━━━━━ Data to process ━━━━━

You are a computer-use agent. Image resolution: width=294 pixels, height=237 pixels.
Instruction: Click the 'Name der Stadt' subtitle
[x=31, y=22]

━━━━━
━━━━━ Data to process ━━━━━

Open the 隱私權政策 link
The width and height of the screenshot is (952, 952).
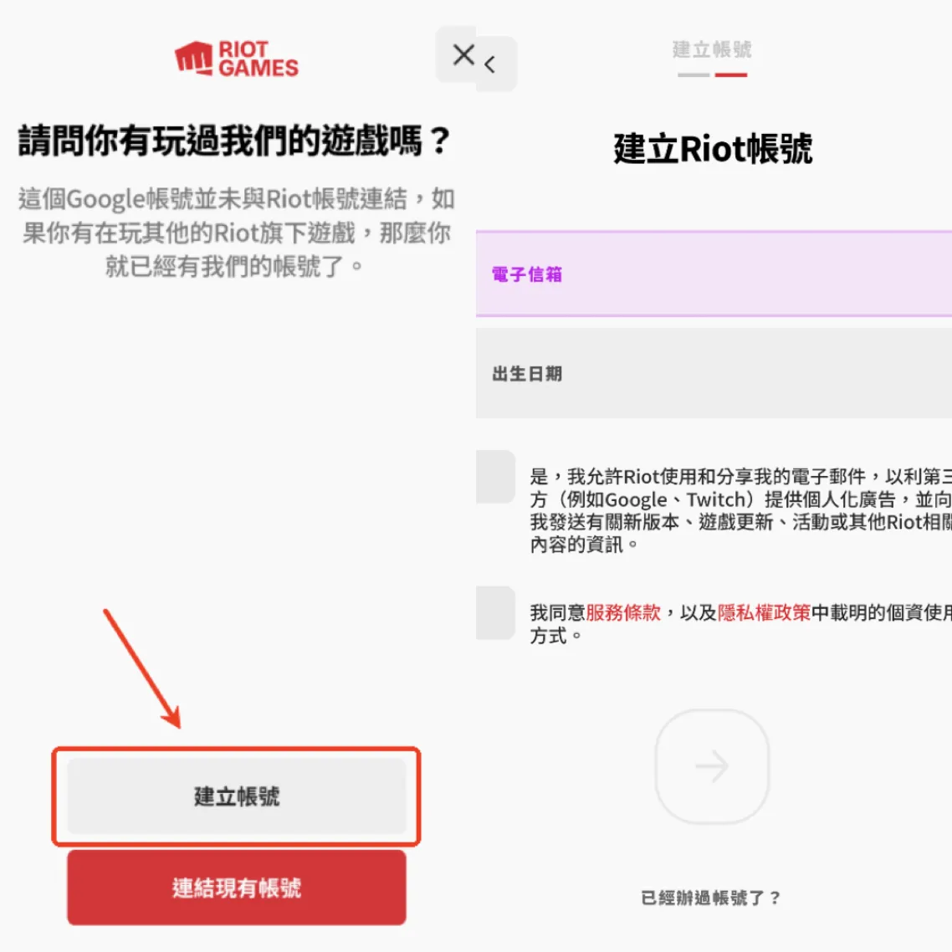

━━━━━
━━━━━ Data to process ━━━━━

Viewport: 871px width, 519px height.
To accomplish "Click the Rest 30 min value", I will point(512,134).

━━━━━

• Exercise objective
Work out how many lines in the entries contain the string "width", then reply with that number and nothing more.

• Answer to this exercise
3